Set of tasks:
1/ Does each statement agree with the numbered notes on movies and college basketball below? (a) Gabrielle Anwar co-starred in Burn Notice. (b) Chris O'Donnell plays the blind former Marine in Scent of a Woman. (c) LSU-Oklahoma is named the best game of the day. Answer yes or no for each, quoting the words of the notes that decide it.
2/ Can you continue the numbered notes on movies and college basketball below, picking up after their final sentence?

Selected excerpt:
▶

7) Remember the movie Scent of a Woman, when Al Pacino plays a blind guy who had been injured in the Marines? Chris O'Donnell plays a prep school kid who serves as Pacino's aide for a while. In one scene, Pacino does the tango in a Manhattan restaurant with this beautiful young lady, who looked vaguely familiar to me.
So I look her up on the Interweb; her name is Gabrielle Anwar; she was the co-star in USA Network's Burn Notice that ran the last few years, about former spies who do special ops-type stuff in Miami to assist people who need their help. 20 years later and she is still quite beautiful.
6) This Saturday, the Big X and most of the SEC take time out from conference play for a series of televised games that should raise the RPI's of everyone involved. The Big X-SEC challnge should be fun. Some of the better games:
Ole Miss-Kansas State.....LSU-Oklahoma....Iowa State-Texas A&M.....and the best game of the day, Kentucky at Kansas.

◀

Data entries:

▶

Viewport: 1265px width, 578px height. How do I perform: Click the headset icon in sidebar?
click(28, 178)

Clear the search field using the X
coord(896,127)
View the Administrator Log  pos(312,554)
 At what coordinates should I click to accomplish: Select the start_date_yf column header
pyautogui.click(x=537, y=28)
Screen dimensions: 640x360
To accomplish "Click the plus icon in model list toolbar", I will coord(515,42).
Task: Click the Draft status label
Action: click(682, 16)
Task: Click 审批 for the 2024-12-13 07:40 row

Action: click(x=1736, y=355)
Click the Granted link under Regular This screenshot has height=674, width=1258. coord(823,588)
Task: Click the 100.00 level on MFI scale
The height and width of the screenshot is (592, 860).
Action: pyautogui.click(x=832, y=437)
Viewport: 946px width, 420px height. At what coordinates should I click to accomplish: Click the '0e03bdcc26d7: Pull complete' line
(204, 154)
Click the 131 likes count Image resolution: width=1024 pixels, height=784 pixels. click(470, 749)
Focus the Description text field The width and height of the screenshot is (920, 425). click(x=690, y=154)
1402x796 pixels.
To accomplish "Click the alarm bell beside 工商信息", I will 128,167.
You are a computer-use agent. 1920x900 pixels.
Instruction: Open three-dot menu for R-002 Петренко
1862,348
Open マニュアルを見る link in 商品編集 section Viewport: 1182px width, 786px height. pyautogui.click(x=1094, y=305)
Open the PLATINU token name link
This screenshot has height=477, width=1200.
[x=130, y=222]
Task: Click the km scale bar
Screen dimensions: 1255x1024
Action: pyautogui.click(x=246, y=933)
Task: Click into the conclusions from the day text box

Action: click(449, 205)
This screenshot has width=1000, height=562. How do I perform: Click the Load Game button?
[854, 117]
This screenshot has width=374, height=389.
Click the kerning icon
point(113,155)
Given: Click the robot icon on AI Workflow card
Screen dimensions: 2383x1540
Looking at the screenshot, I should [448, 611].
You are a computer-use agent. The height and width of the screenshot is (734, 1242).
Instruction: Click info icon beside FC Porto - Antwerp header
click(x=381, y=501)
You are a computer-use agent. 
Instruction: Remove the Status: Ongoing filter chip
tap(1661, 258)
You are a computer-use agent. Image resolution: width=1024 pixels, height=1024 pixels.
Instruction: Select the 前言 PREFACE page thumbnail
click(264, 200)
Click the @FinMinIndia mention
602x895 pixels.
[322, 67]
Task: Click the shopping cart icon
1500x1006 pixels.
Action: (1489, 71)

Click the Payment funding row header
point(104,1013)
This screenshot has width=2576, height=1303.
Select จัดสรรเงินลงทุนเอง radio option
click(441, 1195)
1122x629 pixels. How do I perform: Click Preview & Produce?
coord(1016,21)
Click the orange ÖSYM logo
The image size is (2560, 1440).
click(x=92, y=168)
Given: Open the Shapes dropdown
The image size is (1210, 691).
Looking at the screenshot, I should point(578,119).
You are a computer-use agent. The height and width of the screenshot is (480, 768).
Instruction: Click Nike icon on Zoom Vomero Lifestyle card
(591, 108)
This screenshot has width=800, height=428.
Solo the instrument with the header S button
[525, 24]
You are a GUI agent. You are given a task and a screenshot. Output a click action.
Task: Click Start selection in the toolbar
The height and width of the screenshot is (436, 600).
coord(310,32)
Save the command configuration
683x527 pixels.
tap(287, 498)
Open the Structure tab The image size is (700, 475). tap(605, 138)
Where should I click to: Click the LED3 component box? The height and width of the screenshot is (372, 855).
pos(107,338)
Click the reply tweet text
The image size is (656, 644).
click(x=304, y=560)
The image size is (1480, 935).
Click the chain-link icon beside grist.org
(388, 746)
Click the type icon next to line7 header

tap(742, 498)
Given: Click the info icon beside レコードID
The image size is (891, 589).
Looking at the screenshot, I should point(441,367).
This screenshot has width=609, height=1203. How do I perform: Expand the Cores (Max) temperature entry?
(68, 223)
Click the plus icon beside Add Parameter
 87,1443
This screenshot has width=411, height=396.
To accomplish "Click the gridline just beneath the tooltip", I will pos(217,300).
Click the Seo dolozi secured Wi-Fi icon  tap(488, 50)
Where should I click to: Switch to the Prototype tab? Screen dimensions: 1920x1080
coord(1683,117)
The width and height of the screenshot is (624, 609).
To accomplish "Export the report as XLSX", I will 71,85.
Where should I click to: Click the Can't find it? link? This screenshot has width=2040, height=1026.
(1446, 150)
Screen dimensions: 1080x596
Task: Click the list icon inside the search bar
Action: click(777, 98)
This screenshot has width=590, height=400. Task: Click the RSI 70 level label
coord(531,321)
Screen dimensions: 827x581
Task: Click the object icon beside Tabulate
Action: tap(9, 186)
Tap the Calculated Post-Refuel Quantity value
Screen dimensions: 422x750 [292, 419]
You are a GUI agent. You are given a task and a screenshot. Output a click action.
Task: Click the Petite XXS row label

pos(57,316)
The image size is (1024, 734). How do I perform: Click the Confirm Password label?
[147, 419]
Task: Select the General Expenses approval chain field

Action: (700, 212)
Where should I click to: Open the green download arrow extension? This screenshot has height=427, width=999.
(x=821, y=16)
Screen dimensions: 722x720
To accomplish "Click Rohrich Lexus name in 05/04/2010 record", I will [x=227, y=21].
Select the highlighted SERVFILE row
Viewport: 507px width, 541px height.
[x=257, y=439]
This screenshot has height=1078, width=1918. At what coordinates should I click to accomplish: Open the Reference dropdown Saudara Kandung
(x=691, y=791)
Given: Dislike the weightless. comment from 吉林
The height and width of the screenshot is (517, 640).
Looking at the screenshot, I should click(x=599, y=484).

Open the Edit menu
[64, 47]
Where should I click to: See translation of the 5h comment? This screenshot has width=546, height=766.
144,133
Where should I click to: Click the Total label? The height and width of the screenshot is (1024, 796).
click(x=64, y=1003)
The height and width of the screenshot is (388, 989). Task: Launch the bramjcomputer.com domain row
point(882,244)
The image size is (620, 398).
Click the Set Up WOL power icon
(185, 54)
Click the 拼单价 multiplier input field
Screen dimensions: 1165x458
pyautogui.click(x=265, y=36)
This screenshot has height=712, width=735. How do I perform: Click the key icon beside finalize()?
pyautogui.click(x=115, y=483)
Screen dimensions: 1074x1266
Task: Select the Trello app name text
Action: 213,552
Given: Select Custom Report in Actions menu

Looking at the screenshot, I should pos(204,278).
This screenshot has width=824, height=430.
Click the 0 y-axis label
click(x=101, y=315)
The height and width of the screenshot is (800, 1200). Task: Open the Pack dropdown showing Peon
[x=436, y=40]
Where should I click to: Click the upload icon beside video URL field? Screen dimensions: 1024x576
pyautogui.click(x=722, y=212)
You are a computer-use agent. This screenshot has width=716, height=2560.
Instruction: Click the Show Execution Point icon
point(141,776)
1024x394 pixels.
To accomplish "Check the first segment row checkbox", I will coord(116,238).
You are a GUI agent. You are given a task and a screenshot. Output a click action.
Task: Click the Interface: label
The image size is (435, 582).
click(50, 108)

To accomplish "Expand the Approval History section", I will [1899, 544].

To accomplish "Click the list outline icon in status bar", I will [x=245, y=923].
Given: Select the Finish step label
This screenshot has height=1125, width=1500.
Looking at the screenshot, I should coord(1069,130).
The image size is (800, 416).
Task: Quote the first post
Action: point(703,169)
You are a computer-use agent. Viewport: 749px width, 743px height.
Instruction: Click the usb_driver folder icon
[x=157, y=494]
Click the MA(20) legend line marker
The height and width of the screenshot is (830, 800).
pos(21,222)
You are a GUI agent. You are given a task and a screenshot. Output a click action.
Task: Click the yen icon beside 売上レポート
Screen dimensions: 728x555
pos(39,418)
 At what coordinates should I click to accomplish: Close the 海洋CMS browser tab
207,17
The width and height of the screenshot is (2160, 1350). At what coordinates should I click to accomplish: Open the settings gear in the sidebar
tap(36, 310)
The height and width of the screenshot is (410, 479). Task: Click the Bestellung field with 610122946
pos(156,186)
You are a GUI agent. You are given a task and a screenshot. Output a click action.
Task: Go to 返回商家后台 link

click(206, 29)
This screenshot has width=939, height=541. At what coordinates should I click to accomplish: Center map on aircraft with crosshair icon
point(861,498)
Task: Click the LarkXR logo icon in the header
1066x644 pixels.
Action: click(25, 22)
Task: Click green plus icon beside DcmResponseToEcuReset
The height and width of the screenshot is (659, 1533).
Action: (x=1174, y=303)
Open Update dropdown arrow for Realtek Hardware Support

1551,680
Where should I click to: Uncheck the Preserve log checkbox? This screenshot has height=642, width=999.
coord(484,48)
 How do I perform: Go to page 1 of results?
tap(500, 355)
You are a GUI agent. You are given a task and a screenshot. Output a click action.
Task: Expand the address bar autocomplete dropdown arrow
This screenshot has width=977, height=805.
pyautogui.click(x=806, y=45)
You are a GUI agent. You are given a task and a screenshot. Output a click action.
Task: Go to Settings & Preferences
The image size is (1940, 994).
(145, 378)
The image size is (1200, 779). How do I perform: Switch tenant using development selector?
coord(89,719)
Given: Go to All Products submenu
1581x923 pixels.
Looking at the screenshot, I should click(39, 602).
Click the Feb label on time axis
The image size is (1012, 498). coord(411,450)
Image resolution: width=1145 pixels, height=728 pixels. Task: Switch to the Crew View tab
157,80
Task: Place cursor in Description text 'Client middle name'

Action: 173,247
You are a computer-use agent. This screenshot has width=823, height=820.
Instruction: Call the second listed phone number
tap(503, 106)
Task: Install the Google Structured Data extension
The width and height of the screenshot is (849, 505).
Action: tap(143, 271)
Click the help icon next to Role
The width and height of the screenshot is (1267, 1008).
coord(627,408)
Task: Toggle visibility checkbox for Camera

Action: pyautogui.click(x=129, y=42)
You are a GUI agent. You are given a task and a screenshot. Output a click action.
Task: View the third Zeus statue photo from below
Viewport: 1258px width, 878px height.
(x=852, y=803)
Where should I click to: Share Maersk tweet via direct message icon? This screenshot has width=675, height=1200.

◀

Answers below:
1/
(a) Yes: "her name is Gabrielle Anwar; she was the co-star in USA Network's Burn Notice"
(b) No: "Al Pacino plays a blind guy who had been injured in the Marines"
(c) No: "the best game of the day, Kentucky at Kansas"

2/
5) Wayne Gretzky wore #99 thru his whole NHL career; the number has been retired by the league. But in his first game with the Edmonton Oilers, back in the old WHA, Gretzky wore #24. After that game, he requested #99 and that was the end of #24.
4) There have been 221 coaching changes in the NBA since Gregg Popovich has been coach of the San Antonio Spurs. 29 other teams- thats 7.6 changes per team.
3) George Karl has the Sacramento Kings contending for a playoff spot- don't read articles anymore about his impending dismissal. DeMarcus Cousins is playing really well and they have some solid players around him. Fun team to watch. Cousins has to be on the All-Star team or the thing is a joke.
2) Cardinals coach Bruce Arians was quoted recently as saying that spread offenses in college have hurt the development of offensive linemen for the NFL, because in a spread offense, linemen don't do lot of the things that NFL lineman have to do in an NFL-style offense, so when they move up to the pros, there is some remedial training that has to be done, which sets their development back some. Makes sense.
1) Dan Gable is the John Wooden of college wrestling; he won 15 national titles as the coach at Iowa, after he won a gold medal at the '72 Olympics himself. His career record as a college wrestler was 181-1. Pretty tough guy.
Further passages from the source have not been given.